#### ENTRIES SHOWN ####
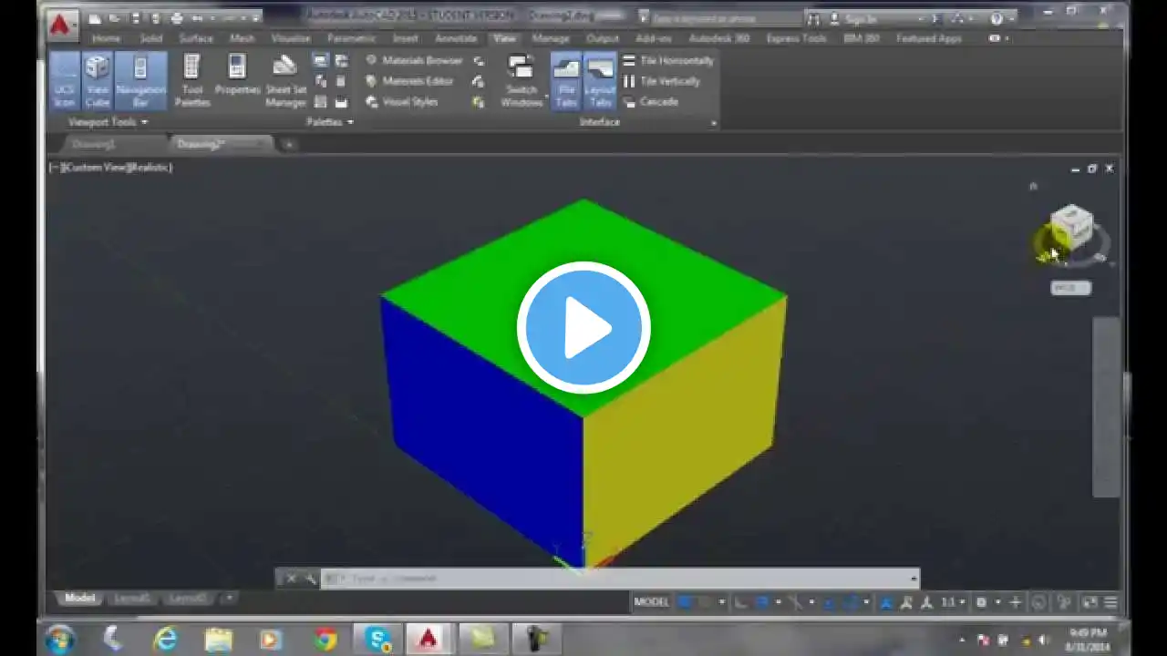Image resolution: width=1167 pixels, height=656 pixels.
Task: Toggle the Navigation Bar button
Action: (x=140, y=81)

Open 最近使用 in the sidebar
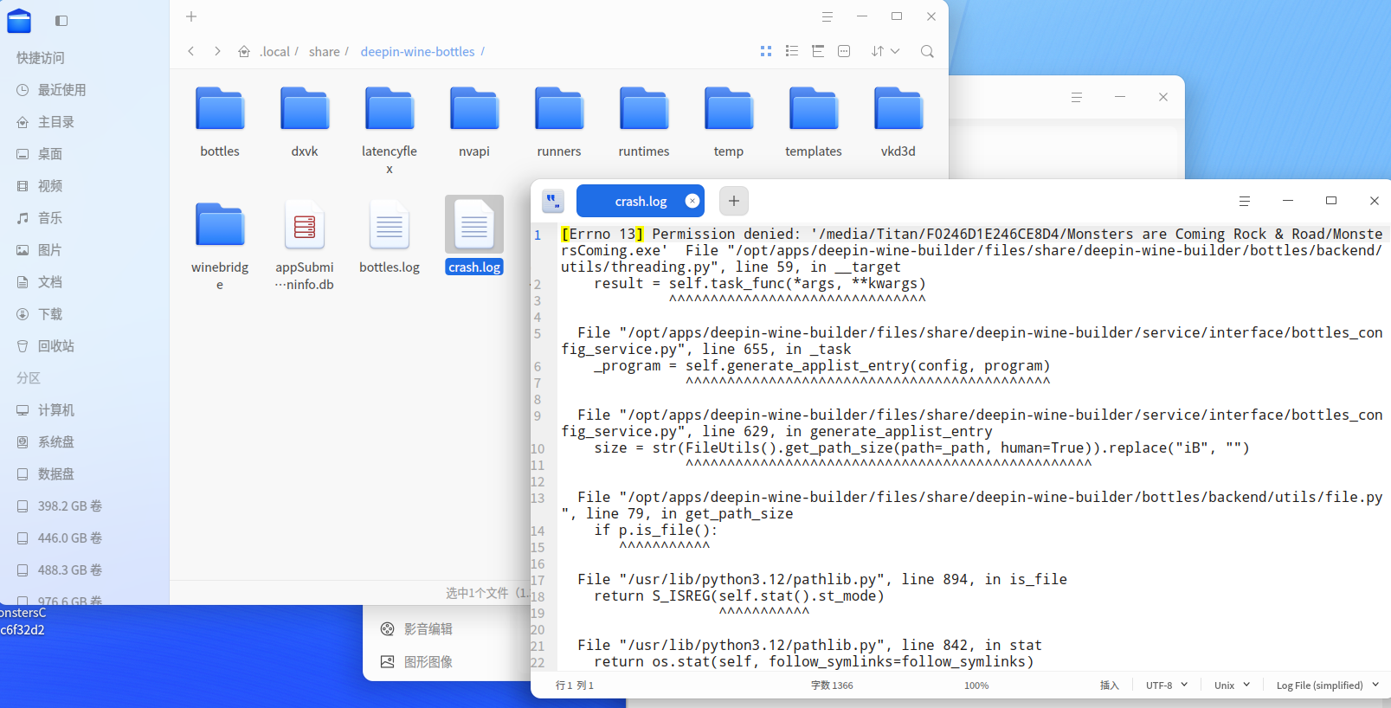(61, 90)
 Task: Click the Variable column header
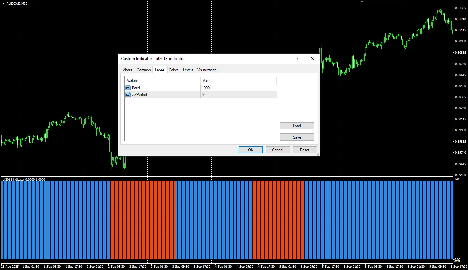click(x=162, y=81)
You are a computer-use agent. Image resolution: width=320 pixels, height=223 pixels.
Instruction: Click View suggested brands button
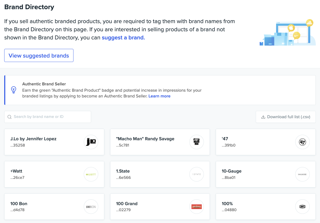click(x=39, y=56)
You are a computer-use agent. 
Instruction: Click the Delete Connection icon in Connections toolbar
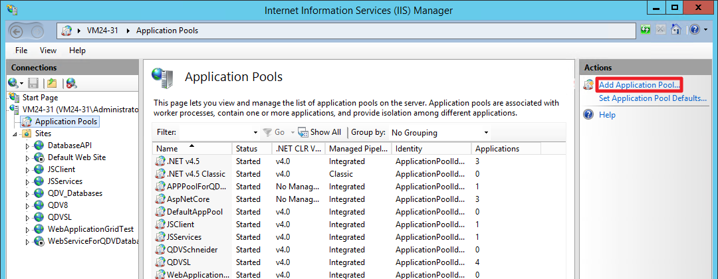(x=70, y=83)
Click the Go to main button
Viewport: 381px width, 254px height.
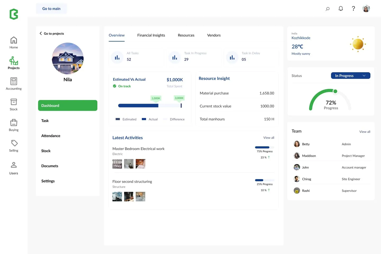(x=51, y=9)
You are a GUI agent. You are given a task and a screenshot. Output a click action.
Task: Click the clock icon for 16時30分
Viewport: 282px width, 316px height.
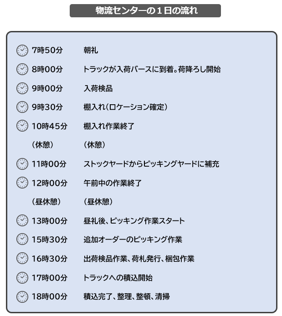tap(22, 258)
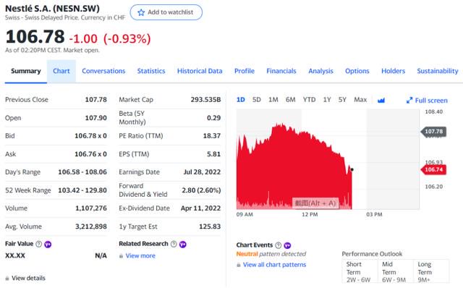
####
_YOUR GOAL:_
All lines from the one holding "Viewport: 381px width, 254px height." through the last line of the entries, and nothing else, are to be output exactly; leave out the pictures.

_SOLUTION FOR THIS PROBLEM:_
Viewport: 381px width, 254px height.
(x=51, y=9)
You are a GUI agent. You are given a task and a screenshot. Output a click action.
Task: Click the clock icon for 16時30分
Viewport: 282px width, 316px height.
tap(22, 258)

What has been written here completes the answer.